**Extracted text**
------------------------------

I ended my blog at (Trying to Adopt Baby) but I kept coming back. I found I needed a place to share our experiences. Adoption is something that once it touches your life it forever changes you. I always wanted to have adoption as part of my family plan but the way the road took me was not what I had expected. I'm working each day at finding a balance between making sure our daughter knows that adoption is the way she joined our family but also making her realize that it is not a single fact that defines her just as childbirth does not define a biological child.
Adoption is everywhere for me. There is not a day that goes by that I dont think about adoption. Little things like her daycares requirement to put her name in all her clothing. We have plans to visit her extended birth family and they do not know our last name. At this point we still are not comfortable sharing that information with her birthparents and thus I realized that if every shoe, sock, shirt and pair of pants had her full name in them- she would have no clothes to wear to visit them. Daycare was fine accommodating this as she is the only child with her first name at her daycare.
I also am an adoption expert now to all those that know me. Really I'm just an expert on our family and our adoption. To those around me I am the one to go to if a friend is having trouble with fertility and is considering the road of adoption. I am the one to go to when a friends daughter finds herself pregnant with plans to go to college. I am the one to go to for all things adoption because I am "an expert."
I also think daily about how our daughters story will continue. Who will she become. How will her adoption shape her life story. So far it has impacted her in obvious ways like DH and I are her mom and dad, but how else will it shape her. What will she think of her birthfamily? How do I influence that?

------------------------------

**Records shown**
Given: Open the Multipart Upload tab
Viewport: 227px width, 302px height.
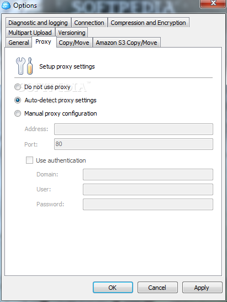Looking at the screenshot, I should pyautogui.click(x=30, y=33).
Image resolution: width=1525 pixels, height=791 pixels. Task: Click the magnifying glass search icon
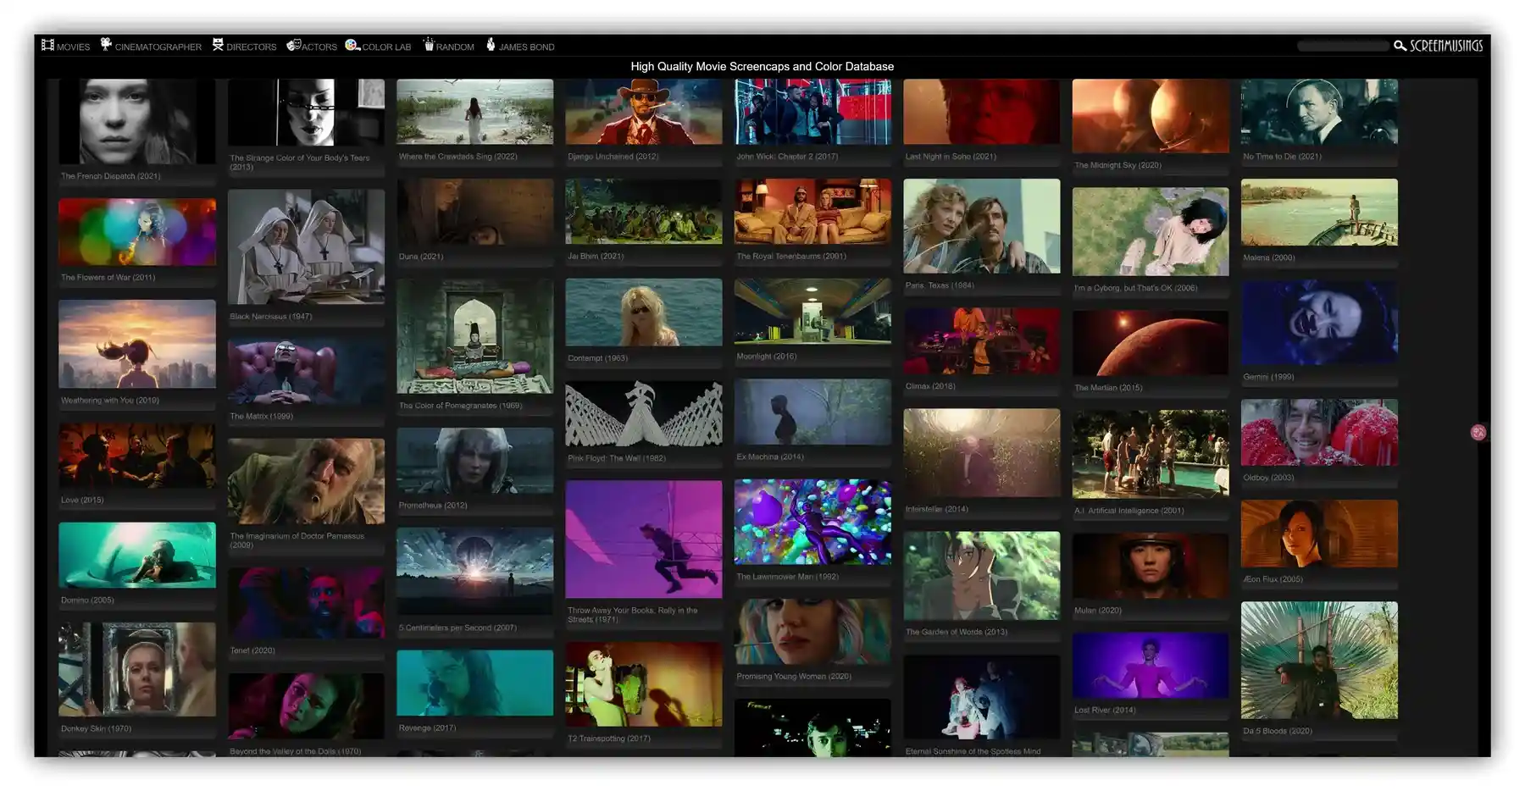1400,46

------------------------------

**Tasks for this exercise**
A: Can you rewrite everything in the adoption blog post from "I also think" down to "I influence that?", putting "birth family" in place of "birthfamily"?
B: Could you continue the adoption blog post from the point where it stops?
The data have no connection to the adoption blog post.

**Outputs for the tasks**
A:
I also think daily about how our daughters story will continue. Who will she become. How will her adoption shape her life story. So far it has impacted her in obvious ways like DH and I are her mom and dad, but how else will it shape her. What will she think of her birth family? How do I influence that?

B:
I started fresh for a few reasons 1) we are no longer trying to adopt- we have. 2) we had several friends /family following our blog. I dont know if any of them still follow my blog but I wanted to create a clean space to allow me to speak more openly about my daughters story. It is her story not mine though DH and I are pivotal players in her story. By creating a new space I can tell the parts of the story that I don't want to openly share with people that she knows personally because I want to ensure that I am the one that teaches her about her story. There are many hard things about her story that will need to be addressed as she gets older. 3) Part of my reason for blogging is other blogs helped me while I waited. I realize that if I can be honest about some of the hard parts I can then help others. I dont think I read other blogs that dealt in detail about the exposure check list. I have only read one other blog that deals with birthparents in jail. I know not a single blog that has talked about blood bourn pathogens. These are the things I was not ready for though I dont know that anything would have gotten me ready.
So here I go again! Welcome to my family's story!
I feel really dumb. I just found you after months and months of hoping to see a post on the other blog. I found you on the roundtable and was shocked to see what I had been missing!!! So glad you still blog and now I have a lot of catching up to do!
ReplyDeleteNo need to feel silly- I just wanted to be able to be a little more honest again (without friends/family reading). Welcome to my new page :)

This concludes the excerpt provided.